• Work to be completed:
Among the records, find the lines that hold the string "will" and return them.

• Exercise data:
##########
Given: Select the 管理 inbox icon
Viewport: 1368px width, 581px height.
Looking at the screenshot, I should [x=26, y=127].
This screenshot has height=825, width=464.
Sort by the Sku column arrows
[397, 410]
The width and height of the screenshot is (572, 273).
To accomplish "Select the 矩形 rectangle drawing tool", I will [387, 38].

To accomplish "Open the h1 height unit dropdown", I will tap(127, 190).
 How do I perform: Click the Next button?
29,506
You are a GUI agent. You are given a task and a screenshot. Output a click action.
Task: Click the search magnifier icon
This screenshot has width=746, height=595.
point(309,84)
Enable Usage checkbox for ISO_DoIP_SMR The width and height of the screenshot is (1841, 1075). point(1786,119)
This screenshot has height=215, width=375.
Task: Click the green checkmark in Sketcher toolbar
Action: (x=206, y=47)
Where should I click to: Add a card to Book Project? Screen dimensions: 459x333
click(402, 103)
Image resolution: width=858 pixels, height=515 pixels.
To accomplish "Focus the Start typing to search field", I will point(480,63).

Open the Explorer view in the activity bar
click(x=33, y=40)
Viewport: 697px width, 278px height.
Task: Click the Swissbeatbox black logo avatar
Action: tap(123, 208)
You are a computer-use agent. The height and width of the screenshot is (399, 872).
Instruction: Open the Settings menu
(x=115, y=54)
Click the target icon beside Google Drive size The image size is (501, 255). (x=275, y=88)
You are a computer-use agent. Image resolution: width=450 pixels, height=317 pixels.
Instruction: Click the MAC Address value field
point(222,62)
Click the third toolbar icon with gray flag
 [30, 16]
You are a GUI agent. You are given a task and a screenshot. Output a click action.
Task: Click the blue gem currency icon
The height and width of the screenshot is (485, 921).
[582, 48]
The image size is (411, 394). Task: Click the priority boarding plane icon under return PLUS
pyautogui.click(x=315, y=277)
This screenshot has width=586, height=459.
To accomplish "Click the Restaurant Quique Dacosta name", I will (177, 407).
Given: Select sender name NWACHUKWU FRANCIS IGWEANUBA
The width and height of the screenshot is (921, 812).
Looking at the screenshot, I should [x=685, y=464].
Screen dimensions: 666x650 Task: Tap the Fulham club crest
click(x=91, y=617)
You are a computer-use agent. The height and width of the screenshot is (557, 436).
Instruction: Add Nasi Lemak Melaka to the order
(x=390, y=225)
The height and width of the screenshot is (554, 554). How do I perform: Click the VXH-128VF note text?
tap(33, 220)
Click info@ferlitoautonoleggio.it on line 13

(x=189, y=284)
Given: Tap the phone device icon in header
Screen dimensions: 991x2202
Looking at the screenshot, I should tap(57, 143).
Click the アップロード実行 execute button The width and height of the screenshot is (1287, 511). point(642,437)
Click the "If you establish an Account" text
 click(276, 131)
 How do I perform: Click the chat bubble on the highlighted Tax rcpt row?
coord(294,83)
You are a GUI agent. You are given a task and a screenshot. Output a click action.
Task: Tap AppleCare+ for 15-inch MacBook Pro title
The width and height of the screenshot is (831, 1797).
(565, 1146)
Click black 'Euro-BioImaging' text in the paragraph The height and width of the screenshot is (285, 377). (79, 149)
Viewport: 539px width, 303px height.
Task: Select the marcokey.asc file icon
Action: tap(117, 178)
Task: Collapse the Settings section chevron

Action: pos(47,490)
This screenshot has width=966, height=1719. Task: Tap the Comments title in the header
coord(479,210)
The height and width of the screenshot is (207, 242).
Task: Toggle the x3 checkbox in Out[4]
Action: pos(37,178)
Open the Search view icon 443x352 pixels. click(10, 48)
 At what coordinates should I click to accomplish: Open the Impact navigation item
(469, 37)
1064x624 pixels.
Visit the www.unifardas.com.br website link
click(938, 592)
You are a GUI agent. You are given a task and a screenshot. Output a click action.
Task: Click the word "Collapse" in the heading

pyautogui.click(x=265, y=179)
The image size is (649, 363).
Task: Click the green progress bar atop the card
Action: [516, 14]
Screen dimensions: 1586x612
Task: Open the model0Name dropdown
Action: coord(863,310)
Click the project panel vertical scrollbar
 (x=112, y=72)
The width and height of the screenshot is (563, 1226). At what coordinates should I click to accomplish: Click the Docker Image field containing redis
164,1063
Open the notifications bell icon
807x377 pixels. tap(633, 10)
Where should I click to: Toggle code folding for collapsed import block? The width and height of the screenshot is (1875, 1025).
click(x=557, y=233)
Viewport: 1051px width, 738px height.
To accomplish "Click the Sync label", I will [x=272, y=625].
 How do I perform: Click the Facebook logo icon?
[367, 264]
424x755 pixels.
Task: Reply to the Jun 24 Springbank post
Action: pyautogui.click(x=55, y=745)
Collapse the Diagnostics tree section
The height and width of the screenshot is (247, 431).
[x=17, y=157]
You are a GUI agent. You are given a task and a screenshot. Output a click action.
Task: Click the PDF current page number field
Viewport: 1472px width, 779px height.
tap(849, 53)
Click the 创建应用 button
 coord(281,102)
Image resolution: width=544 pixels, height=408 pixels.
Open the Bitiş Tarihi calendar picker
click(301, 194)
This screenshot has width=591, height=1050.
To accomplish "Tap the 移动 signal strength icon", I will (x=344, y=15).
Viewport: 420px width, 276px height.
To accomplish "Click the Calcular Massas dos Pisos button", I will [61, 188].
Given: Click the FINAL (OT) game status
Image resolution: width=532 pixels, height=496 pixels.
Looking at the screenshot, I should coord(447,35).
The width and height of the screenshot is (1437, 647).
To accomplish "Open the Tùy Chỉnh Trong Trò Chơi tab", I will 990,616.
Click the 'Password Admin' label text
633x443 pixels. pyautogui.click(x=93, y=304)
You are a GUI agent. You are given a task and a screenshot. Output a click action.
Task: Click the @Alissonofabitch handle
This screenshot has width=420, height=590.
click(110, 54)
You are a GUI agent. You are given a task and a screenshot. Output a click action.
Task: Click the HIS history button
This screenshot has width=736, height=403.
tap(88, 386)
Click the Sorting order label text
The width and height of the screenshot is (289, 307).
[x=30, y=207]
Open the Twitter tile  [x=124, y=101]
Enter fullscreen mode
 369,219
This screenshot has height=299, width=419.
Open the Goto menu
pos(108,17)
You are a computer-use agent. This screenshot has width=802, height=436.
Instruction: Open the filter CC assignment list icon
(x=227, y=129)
##########
• Answer for this exercise:
To accomplish "Select the 矩形 rectangle drawing tool", I will [387, 38].
To accomplish "Open the h1 height unit dropdown", I will tap(127, 190).
To accomplish "Focus the Start typing to search field", I will point(480,63).
To accomplish "Click the Restaurant Quique Dacosta name", I will (177, 407).
To accomplish "Click the Sync label", I will [x=272, y=625].
To accomplish "Tap the 移动 signal strength icon", I will (x=344, y=15).
To accomplish "Click the Calcular Massas dos Pisos button", I will [61, 188].
To accomplish "Open the Tùy Chỉnh Trong Trò Chơi tab", I will 990,616.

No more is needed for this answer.